Equations for the image of a 2-sphere by a differentiable map

Question

My professor gave us this exercise.

Let $S^2=\{(x_1,x_2,x_3)\in\mathbb{R}^3|(x_1)^2+(x_2)^2+(x_3)^2=1\}$ be the unit sphere in $\mathbb{R}^3$, and let's consider the function $f\colon S^2\to\mathbb{R}^6$ defined by

$$ f(x_1,x_2,x_3)=((x_1)^2,(x_2)^2,(x_3)^2,x_2x_3,x_1x_3,x_1x_2). $$

Prove that $f$ is an immersion but is not injective. Besides, write the equations for $f(S^2)\subset\mathbb{R}^6$ and prove that $f(S^2)$ is an embedded submanifold of $\mathbb{R}^6$.

Solution

For the first question, it is sufficient to write down the jacobian matrix $J$ of the function f and note that it is not possible for all the determinants of the $3\times3$ submatrices of $J$ to be zero simultaneously (provided that we are considering only the points of the 2-dim sphere), so the differential is everywhere injective on the sphere and we are done. Besides, $f$ is not injective because, for example, $f(x_1,x_2,x_3)=f(-x_1,-x_2,-x_3)$ ($(x_1,x_2,x_3)$ lies on the 2-dim sphere if and only if $(-x_1,-x_2,-x_3)$ does).

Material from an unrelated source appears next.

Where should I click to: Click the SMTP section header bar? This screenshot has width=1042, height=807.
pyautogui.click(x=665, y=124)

But I am just stuck with the second question, I don't get what my professor means with "write the equations for $f(S^2)$"... The only equation I see is satisfied by a point in $f(S^2)$ is $x_1+x_2+x_3=1$. I'm wondering, how many equations there should be for $f(S^2)$? And how can I find them? Only by means of algebric manipulations of the components of $f$, or is there some "sistematic" way to find them?

Answer 1

Note $f(\mathbb S^2)$ is a closed set in $\mathbb R^6$ and thus there is a smooth function $F :\mathbb R^6 \to \mathbb R$ so that $F^{-1}(0) = f(\mathbb S^2)$. Of course this does not say anything about the geoemtry of $f(\mathbb S^2)$. So we do something else.

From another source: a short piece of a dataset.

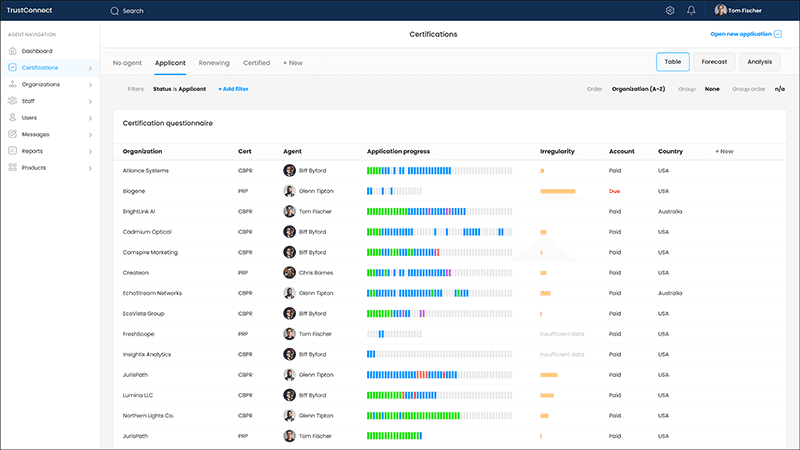Expand the Users sidebar chevron

coord(90,118)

Write the coordinate of $\mathbb R^6$ as $(x, y, z, w, u, v)$. Since $f(\mathbb S^2)$ should be two dimension (it's immersed) and thus are cut out by four equations. By inspection, we have

$$\begin{split} x+y+ z&=1 \\ xy &= v^2 \\ yz &= w^2 \\ zx &= u^2 \end{split}$$

equation $(2)-(4)$ implies that $xy, yz, zx \ge 0$. Together with $(1)$ we have $x, y, z \ge 0$. Write $$(x, y,z) = (x_1^2, x_2^2, x_3^2)$$ for some $x_1, x_2, x_3 \in \mathbb R$. Then

$$\begin{split} v &= \pm x_1x_2 \\ w &= \pm x_2x_3 \\ u &= \pm x_3x_1.\end{split}$$

If we require $w, u, v \ge 0$, then we recover

$$(x_1^2 , x_2^2, x_3^2 , x_2x_3, x_1x_3, x_1x_2), \text{with }\ x_1^2 + x_2^2 + x_3^2 = 1. $$

Thus $f(\mathbb S^2)$ is the set cut out by the above equations in the quadrant $w, u, v\ge 0$.

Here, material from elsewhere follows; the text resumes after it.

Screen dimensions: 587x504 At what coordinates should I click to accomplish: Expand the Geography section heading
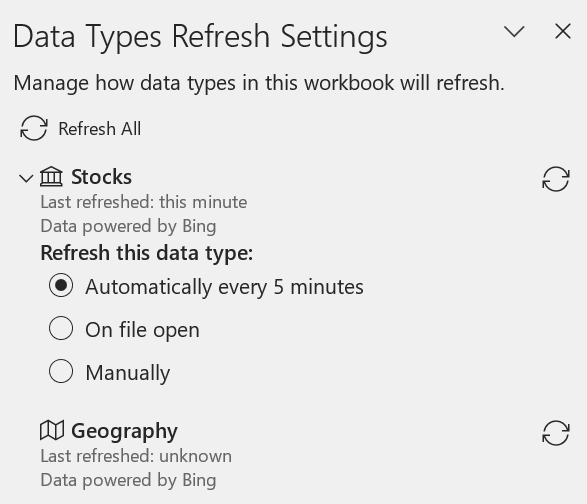(x=124, y=431)
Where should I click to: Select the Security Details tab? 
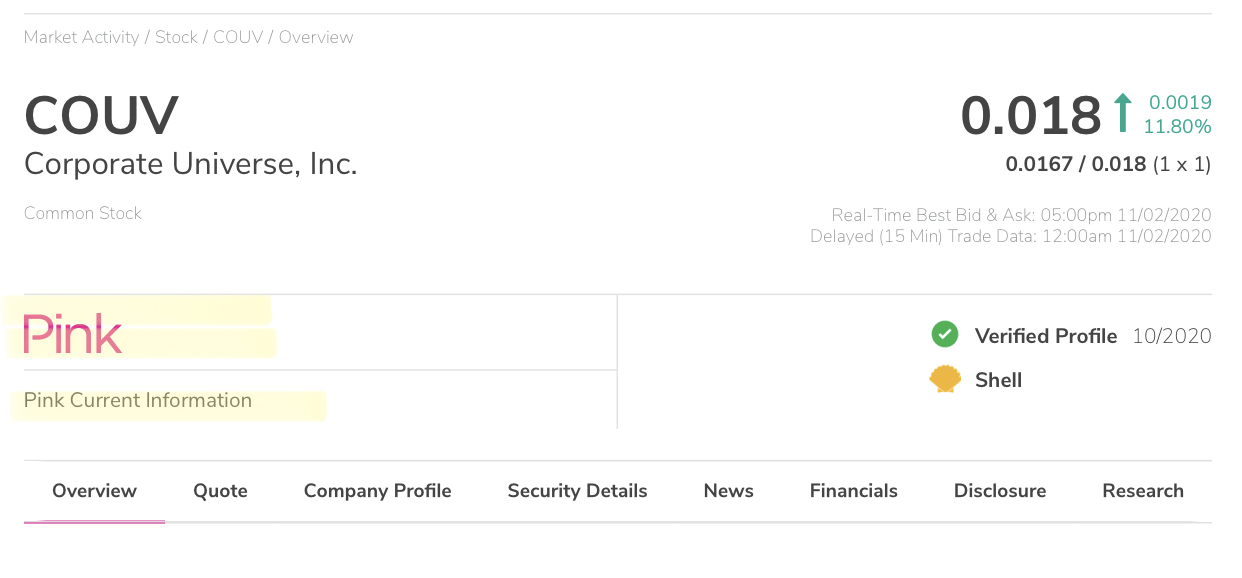pyautogui.click(x=577, y=491)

Now we show that $f(\mathbb S^2)$ is embedded. Indeed it is clear that if $x, y\in \mathbb S^2$ and $f(x) = f(y)$, then $x = \pm y$ (check). Then $f$ descends to an injective immersion $\tilde f :\mathbb{RP}^2 \to \mathbb R^6$, which is embedded as $\mathbb {RP}^2$ is compact. Thus $f(\mathbb S^2)$ is an embedded submanifold in $\mathbb R^6$ homeomorphic to the real projective plane.

Answer 2

I don't know about finding the equations describing the surface in $\mathbb R^6$, but I'll demonstrate how we might apply abstract machinery to answer the second question without explicit equations. This probably isn't the kind of answer you're looking for (i.e. may be unnecessarily abstract for the problem at hand), but I think it will be good for you to see the technique anyhow. Hopefully it helps you solve future problems.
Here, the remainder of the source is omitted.